PS one day I'll write a generic gist on the problems of blindly going into communities with an idea that magically workload decreases when usually dramatic opposite is the case. To suffice for now, hopefully, is this..
When something isn't user-driven what happens is we end up both with the overhead of tracking and coaxing the other project *and also* having to maintain what users actually use. This is fundamentally why the last 3 vendor things I've worked on fiercely didn't pan out in a way I personally could afford to continue (ex OpenTracing, OpenCensus, w3c context) without abandoning what people actually use. Rich collaborations not only have staff themselves, but routinely hire contractors and have time to sit and argue in meetings etc, and this can happen regardless of whether users are served or not. It is super expensive.
Anyway, probably because some of the things here are more stable, you have time for other work. Consider if it weren't? Let's consider value we manage to deliver to users despite few staff. Here's a quote below from a large site in the last couple weeks by a site who also uses OpenCensus/Telemetry (actually what they use isn't ported and in fact most code is ported from OpenCensus not OpenTracing)
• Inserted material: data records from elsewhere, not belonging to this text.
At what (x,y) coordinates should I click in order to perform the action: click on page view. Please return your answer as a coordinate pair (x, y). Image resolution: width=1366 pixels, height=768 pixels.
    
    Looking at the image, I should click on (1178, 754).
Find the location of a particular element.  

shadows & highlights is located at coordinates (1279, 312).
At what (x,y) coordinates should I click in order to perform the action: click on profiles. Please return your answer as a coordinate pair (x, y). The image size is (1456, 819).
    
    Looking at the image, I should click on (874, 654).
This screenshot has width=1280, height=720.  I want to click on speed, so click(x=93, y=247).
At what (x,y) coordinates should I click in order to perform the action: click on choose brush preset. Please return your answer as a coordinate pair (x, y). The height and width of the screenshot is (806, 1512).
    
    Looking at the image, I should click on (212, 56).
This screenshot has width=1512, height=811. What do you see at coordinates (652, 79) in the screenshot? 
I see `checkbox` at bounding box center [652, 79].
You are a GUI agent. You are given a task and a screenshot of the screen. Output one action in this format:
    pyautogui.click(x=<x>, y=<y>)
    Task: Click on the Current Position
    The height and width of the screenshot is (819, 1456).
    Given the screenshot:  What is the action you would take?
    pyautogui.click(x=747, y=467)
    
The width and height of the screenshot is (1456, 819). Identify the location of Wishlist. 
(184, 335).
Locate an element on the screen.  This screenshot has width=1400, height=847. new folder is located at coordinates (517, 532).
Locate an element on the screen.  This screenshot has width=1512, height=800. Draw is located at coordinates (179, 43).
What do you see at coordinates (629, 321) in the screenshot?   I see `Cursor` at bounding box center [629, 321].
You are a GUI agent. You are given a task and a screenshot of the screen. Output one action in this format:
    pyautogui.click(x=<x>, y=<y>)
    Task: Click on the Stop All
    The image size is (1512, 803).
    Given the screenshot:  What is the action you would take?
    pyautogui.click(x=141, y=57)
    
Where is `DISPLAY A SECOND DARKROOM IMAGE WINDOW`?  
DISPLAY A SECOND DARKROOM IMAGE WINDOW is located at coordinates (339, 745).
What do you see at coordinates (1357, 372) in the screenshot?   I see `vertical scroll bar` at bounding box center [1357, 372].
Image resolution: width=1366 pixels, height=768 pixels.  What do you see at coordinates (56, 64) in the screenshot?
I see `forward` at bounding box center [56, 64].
In fact it's a good thing that Zipkin is not getting caught in the hype and outside any lime light.
We can move the product optimizing on utility value. One step at a
time. It takes lot of time, but payoffs are very good in the long run.
I
see and the biggest selling point of Zipkin so far is that the deep
integration and out of the box instrumentation in Spring Boot.
To each their own, but I certainly don't wand to learn for the 4th time working with the same
people that OTel is just as expensive and futile as the last three times, and throw Zipkin's actual merit under the train meanwhile. I also know others who have attempted to collaborate, rarely succeeded unless paid due to the extreme time commitments needed. You can review for yourself how many volunteers actually succeed in these environments.
I hope this makes sense, and seriously if you want to work on OTel also, there's certainly no exclusive contract :) It would be nice if eventually these projects became more helpful to users and less liability.